= WHAT IS REQUIRED =
Copy out everything in the listing from the line containing "Given: Open the orange" down to the end of the listing, putting "profile picture" in place of "avatar" and changing nothing else. Leave the pictures out of your copy.

start

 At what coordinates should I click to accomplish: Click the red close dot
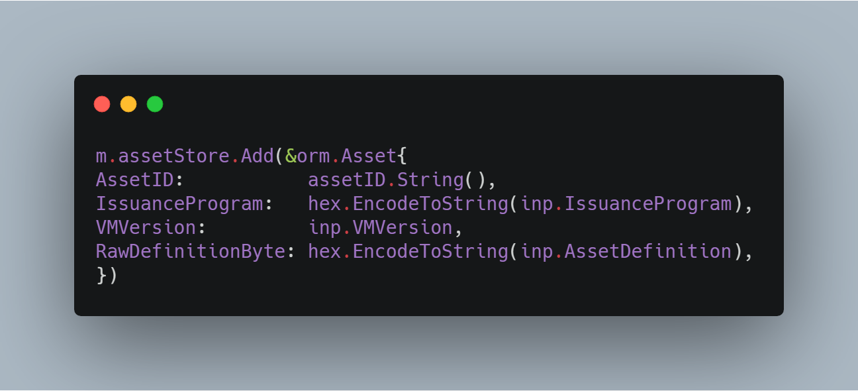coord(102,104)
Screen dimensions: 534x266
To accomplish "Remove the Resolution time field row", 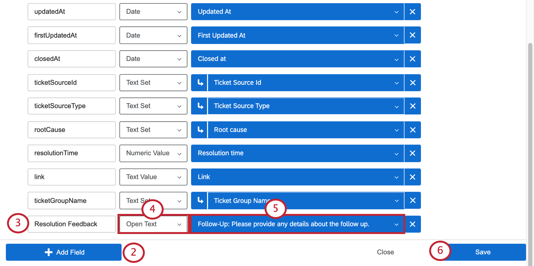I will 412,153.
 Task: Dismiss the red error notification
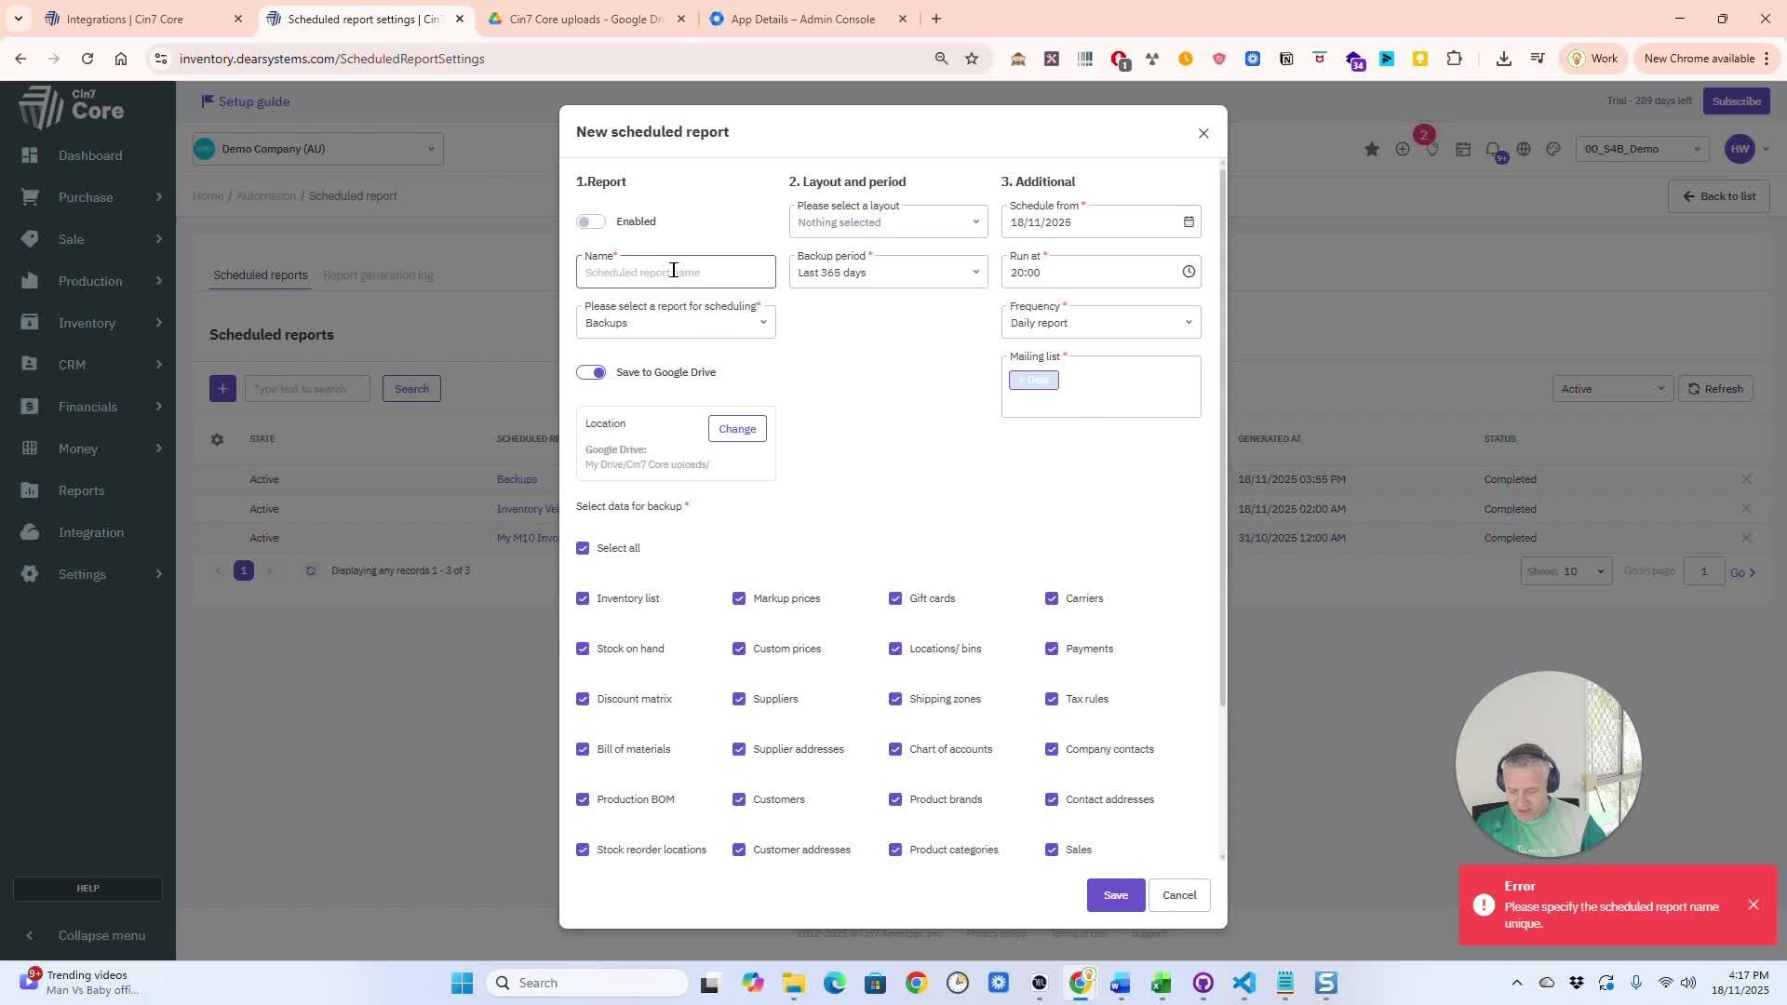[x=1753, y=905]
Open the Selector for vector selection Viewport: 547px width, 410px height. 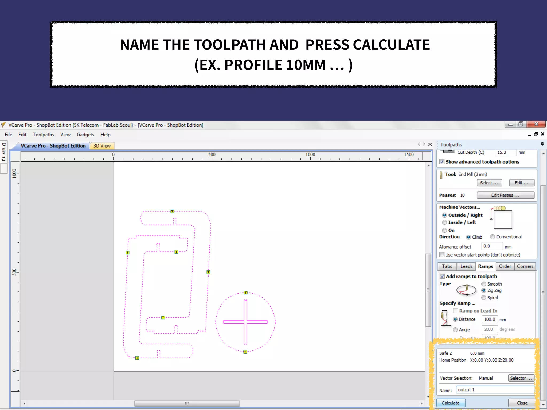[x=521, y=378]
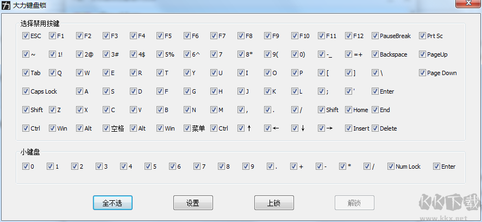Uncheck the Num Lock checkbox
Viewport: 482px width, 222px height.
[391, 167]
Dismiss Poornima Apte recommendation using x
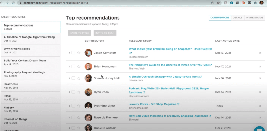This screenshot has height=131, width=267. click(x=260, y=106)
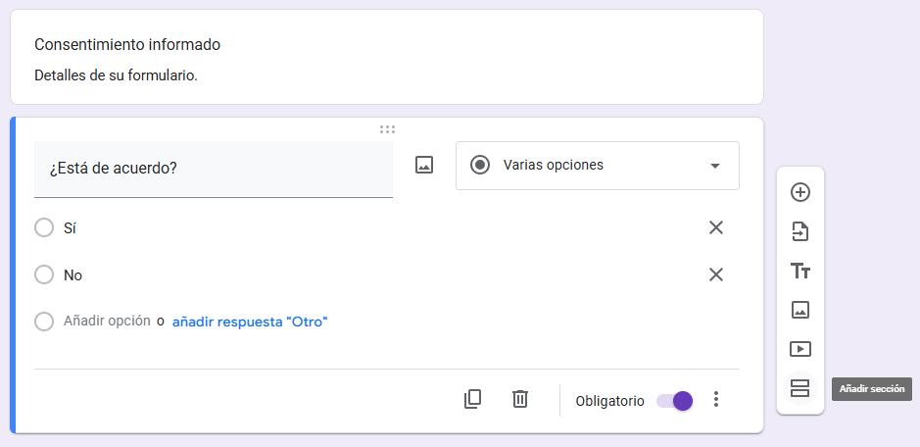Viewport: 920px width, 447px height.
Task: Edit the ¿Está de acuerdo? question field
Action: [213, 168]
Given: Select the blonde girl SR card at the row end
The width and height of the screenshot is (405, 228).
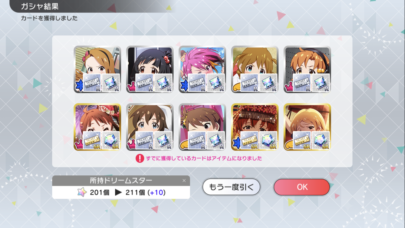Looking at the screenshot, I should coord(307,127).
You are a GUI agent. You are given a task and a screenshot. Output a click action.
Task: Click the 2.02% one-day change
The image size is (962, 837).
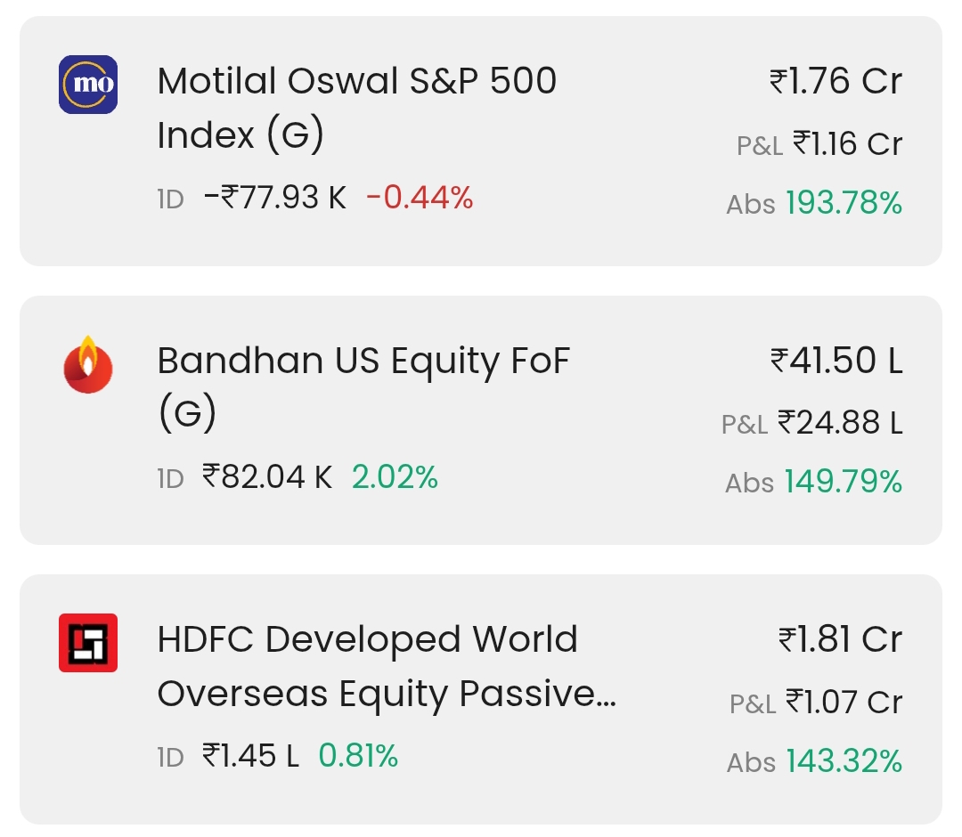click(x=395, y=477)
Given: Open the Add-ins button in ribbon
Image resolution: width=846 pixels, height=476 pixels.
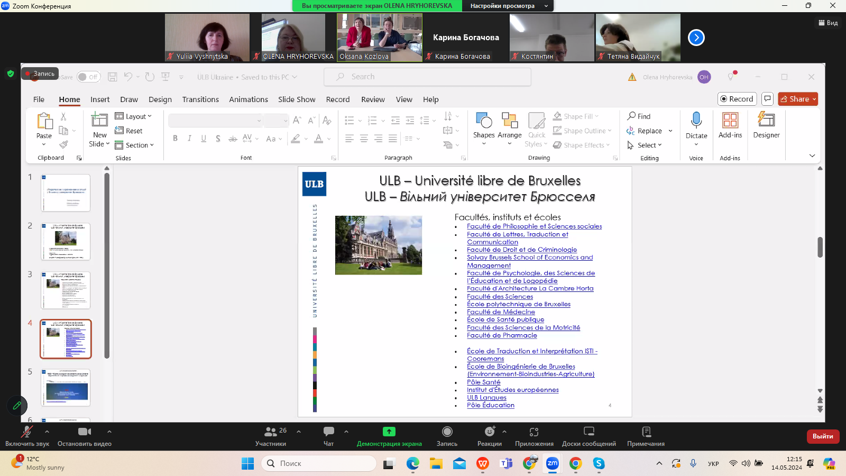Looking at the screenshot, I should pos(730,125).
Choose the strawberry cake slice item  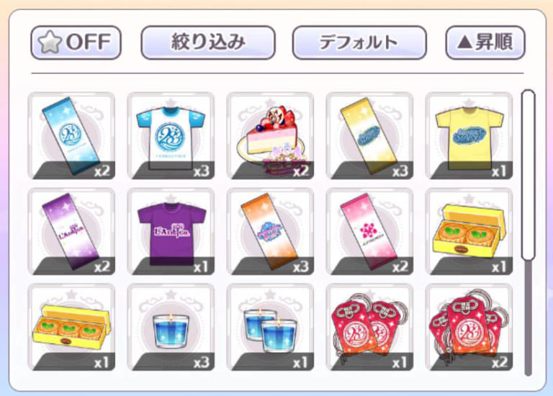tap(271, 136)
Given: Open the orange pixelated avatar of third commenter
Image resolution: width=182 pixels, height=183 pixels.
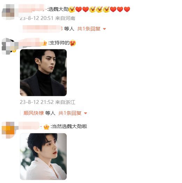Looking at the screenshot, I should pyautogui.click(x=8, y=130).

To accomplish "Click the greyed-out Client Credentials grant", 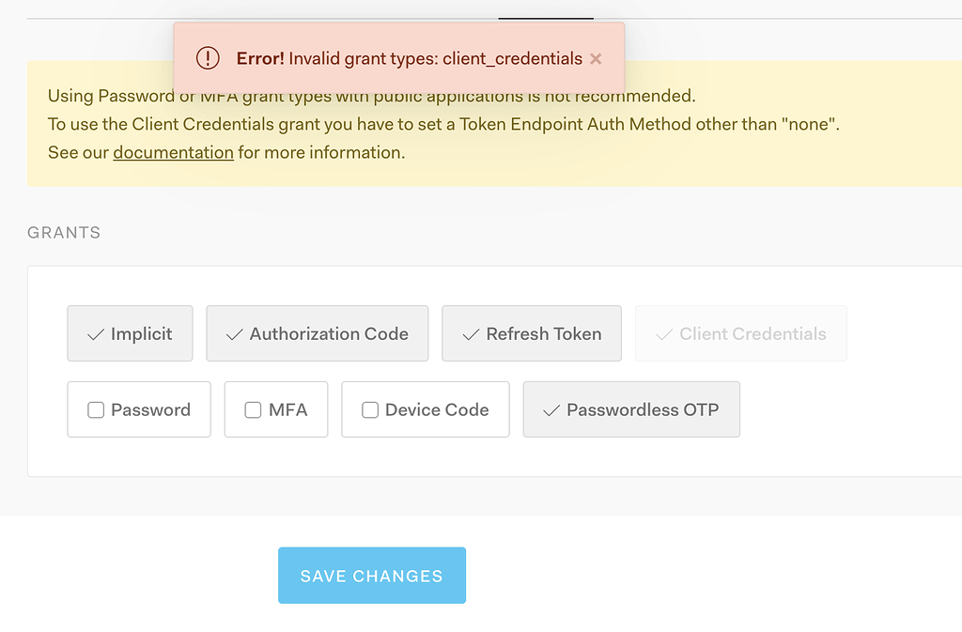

end

= THE RESPONSE =
Given: Open the orange pixelated profile picture of third commenter
Image resolution: width=182 pixels, height=183 pixels.
Looking at the screenshot, I should pyautogui.click(x=8, y=130).

To accomplish "Click the greyed-out Client Credentials grant", 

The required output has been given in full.